Consigna del ejercicio:
Copia tal cual el fragmento del texto sobre la fe de María que comienza en "La Biblia también" y termina en "hijo. Y así fue.".

Texto de lectura:

El Propósito de Dios: ¡Que Doloroso!
- Daniela Orozco

- 12 mar
- 2 min de lectura
Junto a la cruz de Jesús estaban su madre, la hermana de su madre, María, la esposa de Cleofas, y María Magdalena. 26 Cuando Jesús vio a su madre y al discípulo a quien él amaba a su lado, dijo a su madre:
—Mujer, ahí tienes a tu hijo. Juan 19:25-26 (NVI)
Me resulta fascinante la fe de María, la madre de Jesús. Es impresionante que desde el momento en que vio al ángel aparecerse tuvo fe y se mantuvo firme a lo largo de su vida. Por supuesto que no comprendía lo que sucedía, la Biblia dice que sintió miedo y confusión, pero aún así pudo aceptar la voluntad de Dios y confiar en Su manera de proceder.
La Biblia también nos dice que desde muy temprano ella supo que el llamado que Dios le había dado iba a implicar mucho sufrimiento, en palabras proféticas: “una espada atravesará tu alma”. Es decir, vas a sufrir intensamente al ver el cumplimiento del propósito de tu hijo. Y así fue.

Información extraída:

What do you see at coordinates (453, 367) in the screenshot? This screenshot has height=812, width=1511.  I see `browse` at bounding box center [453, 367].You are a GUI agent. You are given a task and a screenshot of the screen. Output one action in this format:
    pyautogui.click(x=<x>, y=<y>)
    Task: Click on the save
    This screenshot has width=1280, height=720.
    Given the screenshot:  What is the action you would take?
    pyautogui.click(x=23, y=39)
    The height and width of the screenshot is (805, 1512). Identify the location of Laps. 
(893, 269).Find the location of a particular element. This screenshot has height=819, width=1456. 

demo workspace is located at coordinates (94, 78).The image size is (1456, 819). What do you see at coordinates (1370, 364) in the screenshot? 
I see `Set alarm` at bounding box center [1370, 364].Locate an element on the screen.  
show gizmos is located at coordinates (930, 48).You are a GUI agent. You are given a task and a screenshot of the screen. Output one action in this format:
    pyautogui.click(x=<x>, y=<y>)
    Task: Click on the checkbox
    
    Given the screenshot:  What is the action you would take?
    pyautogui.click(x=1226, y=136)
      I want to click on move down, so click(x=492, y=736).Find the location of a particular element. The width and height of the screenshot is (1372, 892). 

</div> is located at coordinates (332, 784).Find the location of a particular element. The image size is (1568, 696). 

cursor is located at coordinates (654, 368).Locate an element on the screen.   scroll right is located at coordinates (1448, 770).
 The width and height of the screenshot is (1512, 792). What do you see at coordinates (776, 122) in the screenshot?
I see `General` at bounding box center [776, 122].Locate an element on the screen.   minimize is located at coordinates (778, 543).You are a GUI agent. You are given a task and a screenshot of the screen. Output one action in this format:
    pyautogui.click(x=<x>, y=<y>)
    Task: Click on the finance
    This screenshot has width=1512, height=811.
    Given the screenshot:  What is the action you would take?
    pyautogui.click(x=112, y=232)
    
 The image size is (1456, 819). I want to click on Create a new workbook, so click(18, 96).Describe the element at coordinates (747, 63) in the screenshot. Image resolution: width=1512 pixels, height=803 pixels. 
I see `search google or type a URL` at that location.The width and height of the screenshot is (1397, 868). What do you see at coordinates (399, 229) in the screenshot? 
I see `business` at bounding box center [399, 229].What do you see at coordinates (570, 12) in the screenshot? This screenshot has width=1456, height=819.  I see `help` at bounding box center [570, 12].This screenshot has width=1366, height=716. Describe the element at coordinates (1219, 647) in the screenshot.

Espacio de respuesta:
La Biblia también nos dice que desde muy temprano ella supo que el llamado que Dios le había dado iba a implicar mucho sufrimiento, en palabras proféticas: “una espada atravesará tu alma”. Es decir, vas a sufrir intensamente al ver el cumplimiento del propósito de tu hijo. Y así fue.